You're a parent of a middle school-age child who has been disciplined and diligent in her efforts to complete an assignment. You've watched your child make sacrifices and invest energy into the tri-fold poster board of stencils, border and a tabletop display that accompanies her 5-page, double-spaced report.
You make arrangements to be a few minutes late to work to help set up the project at school. Maybe the volcano needs just a little more red Play-Doh at the top, the Grecian columns had to be repositioned, or your sweet student needs last-minute assistance with an outfit that puts her in character.
Whew! A smiling child and a proud parent deliver a project that just has to be a success.
Now, imagine that you're at the dinner table that night. You can't wait to hear the details of the presentation, the teacher's response and the comments from classmates. Along with your meal, you'll savor your precious one's success.
Instead, your child tells you that the project was noted as one of the best in the class, but that full credit will not be awarded her. With wide eyes and shrugging shoulders, your efficient student explains that, "because some of the other kids didn't have a poster or drawing, I had to give five points from my score to give to others."
Your middle-schooler adds that another five points was taken from her grade because a few presenters didn't type their reports, and another handful didn't quite make the 5-page requirement.
As a parent, you want to explain, but really can't. You watched your child's effort and focus. You saw the preparation and consistent pace at which she plugged away. Yet the scoring seems to penalize those characteristics.
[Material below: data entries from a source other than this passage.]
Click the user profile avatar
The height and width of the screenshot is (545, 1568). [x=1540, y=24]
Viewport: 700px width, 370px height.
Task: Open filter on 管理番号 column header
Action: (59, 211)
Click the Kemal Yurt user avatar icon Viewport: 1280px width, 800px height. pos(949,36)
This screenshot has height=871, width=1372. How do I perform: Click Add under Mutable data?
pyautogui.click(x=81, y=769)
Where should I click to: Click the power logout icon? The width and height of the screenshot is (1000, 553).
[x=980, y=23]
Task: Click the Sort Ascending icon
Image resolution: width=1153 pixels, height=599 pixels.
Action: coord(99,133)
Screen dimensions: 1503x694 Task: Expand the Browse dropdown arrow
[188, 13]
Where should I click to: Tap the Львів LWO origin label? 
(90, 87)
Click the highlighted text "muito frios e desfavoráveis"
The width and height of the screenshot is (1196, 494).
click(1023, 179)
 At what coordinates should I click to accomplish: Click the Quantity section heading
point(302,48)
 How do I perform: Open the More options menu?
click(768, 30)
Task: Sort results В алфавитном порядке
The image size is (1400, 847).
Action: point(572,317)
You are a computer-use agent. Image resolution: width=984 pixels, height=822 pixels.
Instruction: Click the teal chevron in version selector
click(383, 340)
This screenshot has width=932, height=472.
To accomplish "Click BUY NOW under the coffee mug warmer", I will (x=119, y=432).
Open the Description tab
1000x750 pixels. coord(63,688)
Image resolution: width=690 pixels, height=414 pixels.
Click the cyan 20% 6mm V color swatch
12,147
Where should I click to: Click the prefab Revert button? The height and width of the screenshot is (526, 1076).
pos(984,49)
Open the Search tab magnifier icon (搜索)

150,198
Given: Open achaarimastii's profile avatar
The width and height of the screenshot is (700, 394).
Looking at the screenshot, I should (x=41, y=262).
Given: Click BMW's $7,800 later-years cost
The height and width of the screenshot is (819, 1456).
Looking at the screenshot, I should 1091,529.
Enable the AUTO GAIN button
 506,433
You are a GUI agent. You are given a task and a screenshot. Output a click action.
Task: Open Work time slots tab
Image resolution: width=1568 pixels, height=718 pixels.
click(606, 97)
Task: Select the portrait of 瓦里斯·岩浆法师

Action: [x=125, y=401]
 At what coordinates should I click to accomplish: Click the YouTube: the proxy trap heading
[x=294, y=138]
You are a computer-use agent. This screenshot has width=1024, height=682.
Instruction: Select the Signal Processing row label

Push the timeline forward with your child, now an adult. Instead of school, she's working in the business community. She pays her bills on time, saves some money each year, and faithfully volunteers in her church and her favorite charity.
While her salary is not one of excess, it exceeds most people's due to her commitment to studying and nailing down details all the way through college. She chose to work during summers rather than hanging out with friends, and she pursued work-study opportunities to expand her resume.
Your daughter now is told by politicians that she's not "paying her fair share," despite the fact that she isn't doing any creative accounting or tax avoidance.
Are you ready to explain how much of what one earns is a "fair share?"
There is no disagreement that we need good government and that the revenue is necessary to fund that government. However, a malignantly overreaching government that spends excessively outside its constitutional bounds should trim its budget severely before asking for more.
Our government now penalizes producers and those who play by the rules. This same government is infested with the political class that fans the flame of envy about one's earnings to hide the stealth mismanagement and redistribution of wealth.
Now, explain why the consent of the governed permits such.
This is not what made America great, but it surely will lead to her continued economic downfall.